Tools for learning

In a work session with teachers several days ago, I shared with them three online tools that can be used to make lessons student-centered and student-active.

Blogmeister - Weblogging is becoming increasingly popular in schools. David Warlick has developed a rough, but useful interface that can allow students to blog in a safe environment. Class weblogs can be password protected. Teachers also have control over what posts are filtered. For teachers interested in experimenting with weblogging, it is an excellent starter tool.

RIBIT - RIBIT, which stands for “reusable, retrievable, reliable, ready-to-use Internet Based Inquiry Template,” is a tool that is designed to focus learners on broad, open-ended questions.

Once you register (for free), you have the ability to access a template in which you enter a guiding question along with Internet resources that learners can use to help them answer the question. There is also a link (a small one near the bottom of the page) that you can access to search IBI activities that others have created.

I think the tool can be useful, but it doesn’t do much if the user cannot create a good guiding question. There is even a ‘tip’ on creating a good guiding question:

RIBIT is designed to stimulate student insights, to give students an opportunty to think “without a net” and to draw their own conclusions. For this type of thinking to happen it’s important to use open-ended questions when creating IBIs. Open-ended questions cannot be answered by “yes” or “no”. Here are some examples of good IBI questions or guiding instructions:

* “How do the following items relate to one another?”
* “Make some sense of the following.”
* “Put yourself in the events described in the following links. How would you have acted and why?”

Discussing good guiding questions or instructions for IBIs is difficult without knowing the topic and resources in the activity.
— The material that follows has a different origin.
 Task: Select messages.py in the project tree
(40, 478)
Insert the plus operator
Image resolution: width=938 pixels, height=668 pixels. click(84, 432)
Questions should be determined by the resources you select and the level of prior knowledge students have about the subject. But most of all, questions should find that optimal space between asking for something too specific and not giving students enough direction. There is a spirit to IBIs—students have to know what you’re asking of them which is to think on their own. If everyone understands this then successful IBIs and deep learning are just around the corner.

Megaconferencejr.com - This is a 12 hour videoconference day that will unite students from all over the world in engaging presentations on May 19. While the specific presentations have not yet been scheduled, schools can register and join any presentations that interest them anytime throughout the day. Presentations from last year are avaliable from the Megaconference web site.